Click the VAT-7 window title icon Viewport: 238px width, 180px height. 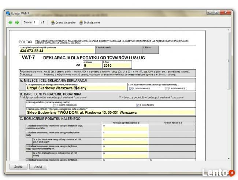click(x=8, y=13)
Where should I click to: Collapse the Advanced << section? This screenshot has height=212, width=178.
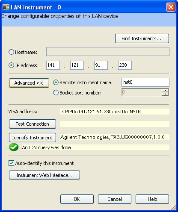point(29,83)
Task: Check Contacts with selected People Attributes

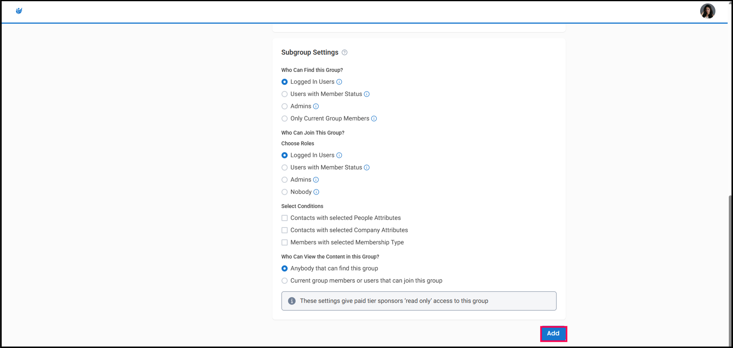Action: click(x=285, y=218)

* _TASK INSTRUCTIONS_: Everything from the line that contains "Task: Check Contacts" through the final line of the material should be returned exactly, except the pictures.

* _TASK RESPONSE_:
Task: Check Contacts with selected People Attributes

Action: click(x=285, y=218)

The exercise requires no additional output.